Friday, November 5, 2010

Wealth Distribution For Dummies

Let’s use 100 people to represent one hundred percent of the U.S. population, and $100 to represent the country’s wealth. Now let’s distribute the $100 among the 100 people in proportion to how it is spread out within the population.
What got me going on this, was that as alarming as the statistics are about the disparity between the wealthiest and poorest in this country, the graphic representations tend to feel less urgent. And that, ironically, has to do with the magnitude of the inequality. Charts using equal size increments, say, each 1% of the wealth-holders plotted on a bar chart, or even quintiles, for that matter, simply don’t read. So we need to resort to more abstracted depictions, i.e. charts that compare different size groups.
Above left, is a classic wealth distribution chart that compares the shares of different size groups. Sometimes it will be top 1% vs. bottom 99%, sometimes 10% vs. 90%. This 1-4-15-80 chart is from the Economic Policy Institute. The gradated layers amble across an expanse of years with some gentle dips and rises along the way. The meaning of the chart can only be accessed when you read “Top 1%” in the biggest layer and “Bottom 80%” in the smallest layer, and then mentally process the fact that we are being shown a comparison between different size groups. It always frustrates me, because the image doesn’t provoke amazement and outrage. The visual message is one of even distribution.

Drake Bennett, in a Bloomberg Businessweek commentary, 'The Inequality Delusion', points to a study by Dan Ariely and Michael I. Norton about Americans’ perceptions of the country’s wealth distribution by quintile (right chart). Concerning ourselves here with only the top two bars, the top bar shows the actual breakdown, and the second shows the estimations by those interviewed. As the note at the bottom of the chart points out, quintiles four and five on the actual breakdown are not even visible. I wouldn’t be surprised if the pervasive use of different-size-group layer chart (on the left), has graphically reinforced the delusion of those interviewed (on the right).

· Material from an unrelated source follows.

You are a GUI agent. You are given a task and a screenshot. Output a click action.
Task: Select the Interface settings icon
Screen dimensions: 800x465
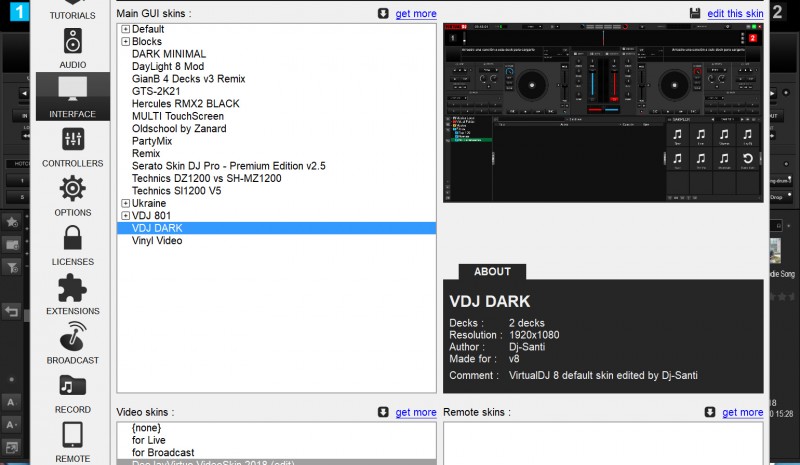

So I’m throwing this idea of '100 dollars/100 people' out there as yet another way to visualize this information. Yes, it too compares different size groups, but I’m hoping that by using 100 people (an amount we can all fathom), breaking the groups into individuals, and using real money in a way that is familiar (as opposed to $34.60 in pennies or even a stack of dollar bills), we might get a bit closer to getting our heads around, how concentrated the wealth in the U.S. really is.

The really bad news, however, is how much worse off the ‘Nonwealthies' are than they used to be. Bob Herbert’s Election Day column in the New York Times, covers a new book called Winner-Take-All Politics: How Washington Made the Rich Richer — and Turned Its Back on the Middle Class. Briefly, the book’s authors, Jacob Hacker and Paul Pierson explain that the economic struggles of the middle and working classes in the U.S. since the late-1970s have been due to government policies that favor the rich.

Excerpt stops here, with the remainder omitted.